Task prompt ▸
The line containing "Contact us (1204, 14)" marks the end: write out exactly every line from the first line of the data below through that line, and only those.

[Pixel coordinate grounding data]

┄┄┄┄┄┄

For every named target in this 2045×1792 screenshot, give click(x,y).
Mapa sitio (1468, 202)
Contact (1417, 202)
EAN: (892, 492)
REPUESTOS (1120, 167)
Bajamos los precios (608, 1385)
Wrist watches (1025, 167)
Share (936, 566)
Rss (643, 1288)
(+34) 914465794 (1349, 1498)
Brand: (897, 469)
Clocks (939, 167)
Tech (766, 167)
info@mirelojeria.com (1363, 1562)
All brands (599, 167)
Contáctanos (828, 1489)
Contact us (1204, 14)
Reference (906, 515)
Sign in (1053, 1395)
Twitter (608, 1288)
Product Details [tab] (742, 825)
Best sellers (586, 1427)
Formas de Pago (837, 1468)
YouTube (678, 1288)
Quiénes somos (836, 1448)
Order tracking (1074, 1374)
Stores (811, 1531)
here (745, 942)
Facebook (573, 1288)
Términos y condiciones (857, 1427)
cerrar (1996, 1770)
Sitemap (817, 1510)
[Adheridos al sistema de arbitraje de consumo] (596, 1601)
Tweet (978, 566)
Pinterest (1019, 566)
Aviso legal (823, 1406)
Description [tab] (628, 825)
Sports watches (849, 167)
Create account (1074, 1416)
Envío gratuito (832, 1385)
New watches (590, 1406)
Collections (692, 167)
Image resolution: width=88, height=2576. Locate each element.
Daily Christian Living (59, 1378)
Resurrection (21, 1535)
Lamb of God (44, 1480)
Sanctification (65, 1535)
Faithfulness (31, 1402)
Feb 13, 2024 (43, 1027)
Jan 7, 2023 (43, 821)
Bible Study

┄┄┄┄┄┄

Result of this exercise ▸
For every named target in this 2045×1792 screenshot, give click(x,y).
Mapa sitio (1468, 202)
Contact (1417, 202)
EAN: (892, 492)
REPUESTOS (1120, 167)
Bajamos los precios (608, 1385)
Wrist watches (1025, 167)
Share (936, 566)
Rss (643, 1288)
(+34) 914465794 (1349, 1498)
Brand: (897, 469)
Clocks (939, 167)
Tech (766, 167)
info@mirelojeria.com (1363, 1562)
All brands (599, 167)
Contáctanos (828, 1489)
Contact us (1204, 14)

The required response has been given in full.